Competitively, Meyer, job-less for the first time since his amateur days, started playing every Minor League Golf Tour event he could. He won the circuit’s tour championship last winter. This year he’s cut his teeth in Monday qualifiers and several state opens and other local events.
“My whole goal was to compete as much as I can just to be ready for the big moments, to put myself in position to finish off golf tournaments, maybe catch lightning in a bottle at a Monday qualifier,” said Meyer, who this year lost to Vince India in a playoff at the Illinois State Open, was in the final group at the Nebraska State Open and finished second to a 62-62 at the Fendrich Open in Evansville. “But I knew my path back was likely going to be through Q-School.”

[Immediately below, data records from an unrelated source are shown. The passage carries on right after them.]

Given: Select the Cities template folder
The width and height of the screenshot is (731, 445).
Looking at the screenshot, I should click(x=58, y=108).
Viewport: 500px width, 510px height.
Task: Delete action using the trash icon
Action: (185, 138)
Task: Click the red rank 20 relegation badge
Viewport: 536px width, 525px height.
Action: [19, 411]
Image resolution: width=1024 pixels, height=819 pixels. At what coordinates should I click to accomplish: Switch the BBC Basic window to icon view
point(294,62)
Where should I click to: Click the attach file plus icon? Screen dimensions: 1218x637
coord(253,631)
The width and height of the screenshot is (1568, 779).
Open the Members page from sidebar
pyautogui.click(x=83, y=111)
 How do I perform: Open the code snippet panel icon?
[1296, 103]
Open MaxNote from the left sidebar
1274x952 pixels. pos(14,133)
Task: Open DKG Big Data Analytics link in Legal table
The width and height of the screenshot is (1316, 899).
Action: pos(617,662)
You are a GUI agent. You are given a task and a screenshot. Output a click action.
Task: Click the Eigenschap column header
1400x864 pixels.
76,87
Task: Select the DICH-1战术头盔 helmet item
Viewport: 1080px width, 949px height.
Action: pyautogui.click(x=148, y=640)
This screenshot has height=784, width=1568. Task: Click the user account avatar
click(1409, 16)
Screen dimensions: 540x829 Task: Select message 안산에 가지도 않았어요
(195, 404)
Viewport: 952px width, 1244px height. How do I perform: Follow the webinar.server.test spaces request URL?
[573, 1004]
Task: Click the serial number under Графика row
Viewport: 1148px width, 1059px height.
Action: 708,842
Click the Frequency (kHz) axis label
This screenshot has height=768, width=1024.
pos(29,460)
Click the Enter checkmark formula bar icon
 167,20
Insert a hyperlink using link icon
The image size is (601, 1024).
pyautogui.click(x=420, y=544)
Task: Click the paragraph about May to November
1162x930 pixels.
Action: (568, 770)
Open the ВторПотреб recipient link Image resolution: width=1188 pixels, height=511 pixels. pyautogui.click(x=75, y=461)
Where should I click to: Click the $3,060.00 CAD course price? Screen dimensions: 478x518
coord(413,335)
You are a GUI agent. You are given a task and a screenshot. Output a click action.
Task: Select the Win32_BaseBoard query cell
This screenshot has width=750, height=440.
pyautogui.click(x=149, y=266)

Which brings us to last week. Meyer found himself among those competing at the second-stage site in Port St. Lucie, Florida, not far from Meyer’s part-time home in West Palm Beach, Florida. He was fresh off a closing 65 to get through his first-stage qualifier by a couple shots, and even with bad weather rolling in, Meyer was confident he’d have a good shot of advancing this time, too.
Then came the opening 78.
“Six over,” Meyer recalls. “It was windy, rainy, and I let the elements and the environment control my space. I got home that night, and I had to sit and think about what I was going to do. Was I going to bounce back? I went deep into the memory bank, back to another thing Coach Small used to always talk about. … No matter what the conditions were, I was going to play my game and be who I was and find my way back.”
Meyer was 10 shots better in Round 2. The next round he “made a lot of pars, a lot of pars.” But through 12 holes of Friday’s final round at the Tesoro Club, Meyer was just 2 under on the day and a few shots back of the cut line.
“I knew what I needed to do,” Meyer said. “I needed four more birdies coming in.”
He birdied Nos. 13 and 14, barely missed another at No. 15, tapped in for birdie at No. 16 after burning the edge on his eagle try, and after a par at No. 17, he arrived at the par-4 18th hole a birdie away from advancing to final stage.
The 15-foot putt on the last was make or break, and Meyer calmly went through his routine, stepped up to his ball, put a nice roll on it and watched as it dropped into the cup with perfect speed.
With a birdie on his last, the @IlliniMGolf alum @DylanMeyerGolf is heading to Final Stage of Q-School presented by Korn Ferry. 💪 pic.twitter.com/WRygHJl9RH
— Korn Ferry Tour (@KornFerryTour) November 17, 2023
The closing 66 earned Meyer one of the final two tickets to final stage, which will be played Dec. 14-17 in Ponte Vedra Beach, Florida.
“Literally a photo finish,” Meyer said. “It was something good to see after an entire year of close encounters of almost winning.”
And after years of underachieving.
“I don’t want to say I figured it out because that’s just the curse,” Meyer says, “but I think I’ve found a way for me to be successful in my own way and to believe in myself and build confidence the correct way.”
Meyer knows he’s not Nick Hardy, his Illinois contemporary and now a PGA Tour winner who practices out of Meyer’s home club in South Florida, Tequesta Country Club. He’s not Eric Cole, another Tequesta regular who just wrapped up an incredible rookie season on Tour, either. He’s also not the Dylan Meyer who was a top-10 amateur in the world.
He’s the guy who still has dreams of playing on the PGA Tour, and the guy who finally is on the proper track to get there.
“That’s where I want to be,” Meyer said of Hardy and Cole. “They’re out there chasing the dream that I have, and I hope to be out there with them.”
Four more rounds and that potential could be realized.